### JOB
Reproduce the material below word for word, keeping every line and its order unchanged.

### SOURCE RECORDS
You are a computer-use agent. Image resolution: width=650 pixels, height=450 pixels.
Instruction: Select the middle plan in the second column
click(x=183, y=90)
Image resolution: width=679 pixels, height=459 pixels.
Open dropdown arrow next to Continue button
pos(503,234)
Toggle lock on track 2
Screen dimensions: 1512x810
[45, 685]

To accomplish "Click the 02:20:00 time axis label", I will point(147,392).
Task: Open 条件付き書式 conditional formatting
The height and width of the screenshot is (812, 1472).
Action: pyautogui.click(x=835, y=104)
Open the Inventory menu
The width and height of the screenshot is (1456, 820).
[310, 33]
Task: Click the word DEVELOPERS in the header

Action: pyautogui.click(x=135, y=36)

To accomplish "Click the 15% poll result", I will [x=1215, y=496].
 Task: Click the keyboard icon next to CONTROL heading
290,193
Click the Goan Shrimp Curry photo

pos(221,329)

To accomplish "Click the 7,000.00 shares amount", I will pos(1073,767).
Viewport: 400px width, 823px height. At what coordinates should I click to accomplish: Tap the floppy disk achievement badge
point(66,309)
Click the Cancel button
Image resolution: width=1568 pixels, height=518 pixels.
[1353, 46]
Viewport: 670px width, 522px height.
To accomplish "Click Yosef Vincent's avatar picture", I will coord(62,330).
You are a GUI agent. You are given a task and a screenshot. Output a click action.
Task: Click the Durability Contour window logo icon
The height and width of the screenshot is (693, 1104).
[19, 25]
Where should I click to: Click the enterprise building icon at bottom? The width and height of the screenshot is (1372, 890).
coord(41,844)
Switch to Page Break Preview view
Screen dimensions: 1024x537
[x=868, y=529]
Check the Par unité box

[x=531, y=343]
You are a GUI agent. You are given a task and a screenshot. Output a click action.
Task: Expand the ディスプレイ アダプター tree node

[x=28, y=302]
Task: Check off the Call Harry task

### TASK RESPONSE
You are a computer-use agent. Image resolution: width=650 pixels, height=450 pixels.
Instruction: Select the middle plan in the second column
click(x=183, y=90)
Image resolution: width=679 pixels, height=459 pixels.
Open dropdown arrow next to Continue button
pos(503,234)
Toggle lock on track 2
Screen dimensions: 1512x810
[45, 685]

To accomplish "Click the 02:20:00 time axis label", I will point(147,392).
Task: Open 条件付き書式 conditional formatting
The height and width of the screenshot is (812, 1472).
Action: pyautogui.click(x=835, y=104)
Open the Inventory menu
The width and height of the screenshot is (1456, 820).
[310, 33]
Task: Click the word DEVELOPERS in the header

Action: pyautogui.click(x=135, y=36)

To accomplish "Click the 15% poll result", I will [x=1215, y=496].
 Task: Click the keyboard icon next to CONTROL heading
290,193
Click the Goan Shrimp Curry photo

pos(221,329)

To accomplish "Click the 7,000.00 shares amount", I will pos(1073,767).
Viewport: 400px width, 823px height. At what coordinates should I click to accomplish: Tap the floppy disk achievement badge
point(66,309)
Click the Cancel button
Image resolution: width=1568 pixels, height=518 pixels.
[1353, 46]
Viewport: 670px width, 522px height.
To accomplish "Click Yosef Vincent's avatar picture", I will coord(62,330).
You are a GUI agent. You are given a task and a screenshot. Output a click action.
Task: Click the Durability Contour window logo icon
The height and width of the screenshot is (693, 1104).
[19, 25]
Where should I click to: Click the enterprise building icon at bottom? The width and height of the screenshot is (1372, 890).
coord(41,844)
Switch to Page Break Preview view
Screen dimensions: 1024x537
[x=868, y=529]
Check the Par unité box

[x=531, y=343]
You are a GUI agent. You are given a task and a screenshot. Output a click action.
Task: Expand the ディスプレイ アダプター tree node

[x=28, y=302]
Task: Check off the Call Harry task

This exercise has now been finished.